To the edge of the Outback – from Trangie to Broken Hill
After a lucky escape from the Hotel California* haha, I leave Trangie and the clouds behind. After a while I turn off the audio cd story and just focus on the road ahead.
Over the next few hours I notice the changing landscape: light green grass on the roadsides and leafy green shrubs and gums casting shadows on the black ribbon of the tarred road. All of a sudden, and ‘how is that possible?’ I wonder, ‘what have I been thinking about while driving along, that I suddenly notice that the trees are smaller and sparser and the dirt is redder?’
I stop to take in the change. My heart sings. It begins to expand. There is room to breathe here.
By the way, the road is really good. There appears to have been a program of road works for some time – the tar is still black, the lines are clear and solid. At no point did I think, ‘crap, this trip is going to be awful’. Perhaps the ‘grey nomads’ are having a good impact on the outback.
Arriving at Cobar, you can’t help but know instantly that it is an old mining town. A monument to minerals dominates the Eastern entrance to the town: the former Administration Building (c1910) of the Great Cobar Copper Mine houses the Great Cobar Heritage Centre and the Visitor’s Information Centre and, like many buildings in the outback, the building has seen it’s heyday and a period of abandonment. I love a good museum and this one promises much treasure but mindful of the distance I have to travel, I content myself with the gift shop, and then look for car and personal fuel!
After a good break, I head on out and notice sudden movement to my left. I catch a glimpse of a group of goats. Oh the goats, I heard about those wild goats on the road between Cobar and Broken Hill. Goat rustling and everything! So I am on the lookout for more goats and find a few smaller groups of them, thankfully they are skittish and run from the road when your car approaches. They also run away when you approach to take a photo! Neither will they stick around for a selfie, haha, I want proof!!
Did I mention that it is a dream drive? That the road is really good? Well, I have to commend the rest stops too. The Baden Park Rest Area was particularly good, with a very airy loo and great shady picnic tables. Sadly, no water in the tank, but that’s to be expected! Always be carrying water with you anyway, and wet ones!
Anyway, driving, driving, driving, landscape still changing. The foliage is being stripped away to reveal the contours of the land. Such gentle contours, even little rises give fabulous views of the land.

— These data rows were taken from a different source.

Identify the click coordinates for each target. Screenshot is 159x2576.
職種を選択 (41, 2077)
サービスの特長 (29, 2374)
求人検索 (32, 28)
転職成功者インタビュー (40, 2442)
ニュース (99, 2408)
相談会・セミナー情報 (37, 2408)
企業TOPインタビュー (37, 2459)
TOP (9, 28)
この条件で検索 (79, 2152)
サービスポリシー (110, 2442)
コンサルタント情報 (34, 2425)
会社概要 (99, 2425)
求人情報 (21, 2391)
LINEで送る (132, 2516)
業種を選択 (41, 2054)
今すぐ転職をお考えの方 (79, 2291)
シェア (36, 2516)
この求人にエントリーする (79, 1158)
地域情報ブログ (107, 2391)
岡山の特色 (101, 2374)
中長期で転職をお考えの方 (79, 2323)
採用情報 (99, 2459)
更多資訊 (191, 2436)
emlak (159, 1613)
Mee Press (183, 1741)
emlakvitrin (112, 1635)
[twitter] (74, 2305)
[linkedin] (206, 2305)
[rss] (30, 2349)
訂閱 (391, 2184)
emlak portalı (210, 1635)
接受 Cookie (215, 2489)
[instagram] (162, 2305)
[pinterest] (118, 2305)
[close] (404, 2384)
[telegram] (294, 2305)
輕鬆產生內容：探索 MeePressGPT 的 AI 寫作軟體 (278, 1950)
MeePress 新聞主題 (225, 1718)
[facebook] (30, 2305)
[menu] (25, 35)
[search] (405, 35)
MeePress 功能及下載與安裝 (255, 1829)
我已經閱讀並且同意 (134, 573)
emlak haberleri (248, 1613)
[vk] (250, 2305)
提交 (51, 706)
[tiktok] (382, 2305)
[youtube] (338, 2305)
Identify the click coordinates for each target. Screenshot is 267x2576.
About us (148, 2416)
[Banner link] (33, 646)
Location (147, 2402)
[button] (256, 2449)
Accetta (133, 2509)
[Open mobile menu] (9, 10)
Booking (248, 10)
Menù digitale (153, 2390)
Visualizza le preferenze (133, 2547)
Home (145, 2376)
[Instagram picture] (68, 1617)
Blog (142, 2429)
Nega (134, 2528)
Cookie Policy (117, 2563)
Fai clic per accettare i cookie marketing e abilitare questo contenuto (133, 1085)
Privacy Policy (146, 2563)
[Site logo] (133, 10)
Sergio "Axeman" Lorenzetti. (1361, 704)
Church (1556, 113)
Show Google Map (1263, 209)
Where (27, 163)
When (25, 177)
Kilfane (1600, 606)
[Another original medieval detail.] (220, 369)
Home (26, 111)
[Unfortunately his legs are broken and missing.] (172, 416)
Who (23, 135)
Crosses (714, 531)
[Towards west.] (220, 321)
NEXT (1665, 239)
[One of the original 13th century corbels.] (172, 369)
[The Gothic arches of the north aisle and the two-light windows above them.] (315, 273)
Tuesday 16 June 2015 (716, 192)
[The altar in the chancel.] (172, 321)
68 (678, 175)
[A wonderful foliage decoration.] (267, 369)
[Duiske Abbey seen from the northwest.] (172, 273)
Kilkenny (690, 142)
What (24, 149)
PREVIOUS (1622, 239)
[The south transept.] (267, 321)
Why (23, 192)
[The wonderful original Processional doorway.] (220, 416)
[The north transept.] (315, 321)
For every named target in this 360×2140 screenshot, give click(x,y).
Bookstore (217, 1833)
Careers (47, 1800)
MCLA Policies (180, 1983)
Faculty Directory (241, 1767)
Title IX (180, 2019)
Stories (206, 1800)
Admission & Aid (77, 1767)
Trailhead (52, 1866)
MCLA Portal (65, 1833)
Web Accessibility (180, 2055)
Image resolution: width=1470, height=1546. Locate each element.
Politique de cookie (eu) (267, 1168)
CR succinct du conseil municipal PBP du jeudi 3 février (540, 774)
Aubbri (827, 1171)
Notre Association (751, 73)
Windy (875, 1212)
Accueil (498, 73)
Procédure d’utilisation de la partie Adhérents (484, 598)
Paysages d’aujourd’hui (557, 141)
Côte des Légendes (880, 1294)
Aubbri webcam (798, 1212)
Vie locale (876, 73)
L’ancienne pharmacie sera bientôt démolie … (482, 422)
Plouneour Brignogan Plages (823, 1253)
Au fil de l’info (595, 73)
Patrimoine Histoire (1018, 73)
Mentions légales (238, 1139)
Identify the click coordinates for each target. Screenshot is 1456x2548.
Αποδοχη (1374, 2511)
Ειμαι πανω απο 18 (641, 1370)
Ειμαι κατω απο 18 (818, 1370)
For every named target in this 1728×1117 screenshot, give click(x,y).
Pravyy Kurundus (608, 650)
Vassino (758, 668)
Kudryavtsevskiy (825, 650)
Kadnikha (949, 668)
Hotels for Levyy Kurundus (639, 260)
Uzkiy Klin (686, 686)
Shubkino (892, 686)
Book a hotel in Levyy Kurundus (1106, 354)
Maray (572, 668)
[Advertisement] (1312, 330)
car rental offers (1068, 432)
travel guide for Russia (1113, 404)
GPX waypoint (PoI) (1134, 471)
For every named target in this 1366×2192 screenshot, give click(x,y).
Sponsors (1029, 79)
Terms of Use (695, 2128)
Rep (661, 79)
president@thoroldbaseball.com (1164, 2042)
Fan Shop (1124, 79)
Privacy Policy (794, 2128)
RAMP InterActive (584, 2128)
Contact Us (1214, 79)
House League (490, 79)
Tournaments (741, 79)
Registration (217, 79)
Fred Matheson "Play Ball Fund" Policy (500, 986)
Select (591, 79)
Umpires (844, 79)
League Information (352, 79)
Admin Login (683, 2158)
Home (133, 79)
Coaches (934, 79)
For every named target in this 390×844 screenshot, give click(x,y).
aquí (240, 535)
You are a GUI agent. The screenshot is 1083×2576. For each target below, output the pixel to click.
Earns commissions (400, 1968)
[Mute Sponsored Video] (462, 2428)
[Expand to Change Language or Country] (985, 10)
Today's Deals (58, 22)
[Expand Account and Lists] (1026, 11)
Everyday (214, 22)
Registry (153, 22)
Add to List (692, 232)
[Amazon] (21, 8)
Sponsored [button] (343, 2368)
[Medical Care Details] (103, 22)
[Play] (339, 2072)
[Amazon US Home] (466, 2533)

I approach Wilcannia and decide that I don’t need to stop for fuel and drive through. After about 10kms, I re-think that and double back. Apparently there is a BP station, the sign says ‘turn right at any street and turn left’. Hmmm, after driving around a few blocks, I give up and stop at the Liberty Station on the main thoroughfare. After filling the tank, I step inside to pay but realise that without mobile reception, I can’t transfer what I need to my keycard account. ‘Hang on, I’ll get cash from the car’. Mildly perplexed by the strange look on the attendant’s face, I grab cash from my unlocked car and head back inside. Later, I hear that it wasn’t such a good idea. Perhaps you can call me the ‘Naïve Traveller’!
Heading out of Wilcannia, I am starting to feel sickened by the number of ravens that take off when cars approach. The number of roos dead on the side of the road is so sad – I wonder if there are any left, but there must be. Every 10 metres there is a carcase and I guess the roos come off bad every time. I don’t see any evidence of the vehicles, perhaps they are cleaned up much more efficiently than they are at home, where accident glass stays on the road for months after a collision. There is no discrimination: small ones and big ones, and later I see pig road kill but no goats. Perhaps the goats are cannier? It feels the most difficult part of the drive, the carnage on the side of the road on what is, otherwise, beautiful country. It makes me spur on to get to Broken Hill before dark! I put my headspace in to mission-mode and put my foot down. After what I refuse to acknowledge as eternity, I notice the approach of a ‘hill’, Dolo Hill rest area. Stopping and looking back at where I had come from: the expanse of land is unfathomable and indescribable. My photos are just a token of the experience, a quick moment in time, in this ancient timeless land. The feeling of diminishing significance is palpable.
Back in the driving seat, my attention is drawn to a truck slowly catching up to me, and I pick up my speed: I take it as a sign to get a move on. For the last 15kms approaching civilisation, with the truck hot on my tail, I see a solar farm on my right, wooden structures on my left. We are travelling so quickly that I miss the entrance sign to Broken Hill!
I have to go back, it is a momentous occasion in my travels that I have to document.
I have arrived at my destination before dark!!
*Hotel California is a joke – the The Trangie Imperial Hotel was lovely, friendly and comfy. I just had to leave before staff open up for the day. Luckily, the manager had shown me a back entrance to the verandah which I remembered after panicking that I couldn’t get out. I stayed there again on my return trip. At $40 a night, I would recommend it to anyone travelling on a budget.